Novel mutations in Uridyl-diphosphate-glucuronosyl-transferase 1A1 (UGT1A1) gene in Tunisian patients with unconjugated hyperbilirubinemia

Abstract

IntroductionUnconjugated hyperbilirubinemia (UCB) is a feature of Gilbert's syndrome (GS) and Crigler-Najjar's syndrome (CNS), which are two hereditary defects in bilirubin metabolism. Both syndromes are linked to mutations in the UGT1A1 gene, which cause either the decrease or the absence of the UGT1A1 enzymatic activity. Here, we investigated the molecular basis of the UGT1A1 gene in Tunisian patients presenting with unconjugated hyperbilirubinemia. MethodsTwenty-four patients with UCB were investigated. The screening protocol for hemoglobinopathies, enzymopathies, and membrane defects was executed in all patients. Afterward, the molecular analysis of the entire UGT1A1 gene was performed by DNA Sanger sequencing. Several bioinformatic tools were used to explore the effects of novel mutations. ResultsFifteen different UGT1A1 variations were identified, among which four are described here for the first time.

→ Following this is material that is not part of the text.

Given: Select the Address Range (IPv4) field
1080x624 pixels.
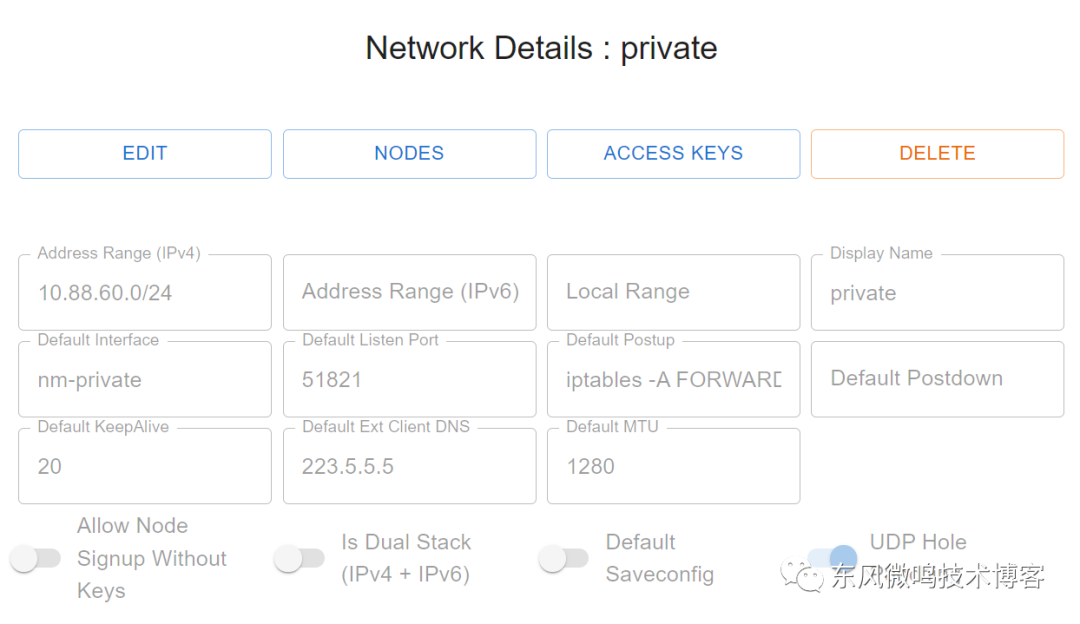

In exon 5, the c.1412C > G; p.(Ala471Gly) and c.1589C > T; p.(Ser530Phe) mutations were detected in patients presenting with CNS type I and GS, respectively. In the 3′UTR region of UGT1A1, the c.*90C > T mutation was detected in 3 patients with CNS type I. In the same region, the c.*388C > T defect was found in a GS patient. A deleterious and damaging effect on the UGT1A1 protein were predicted for both exonic mutations. Furthermore, novel microRNAs were identified as targetting the mutated sequences for the 3′UTR mutations. ConclusionOur study provides novel data on UCB among Tunisians. Furthermore, we report four novel mutations associated with both GS and CNS. The identification of these mutations increases the spectrum of the UGT1A1 mutations and contributes to an understanding of the molecular abnormalities associated with unconjugated hyperbilirubinemia.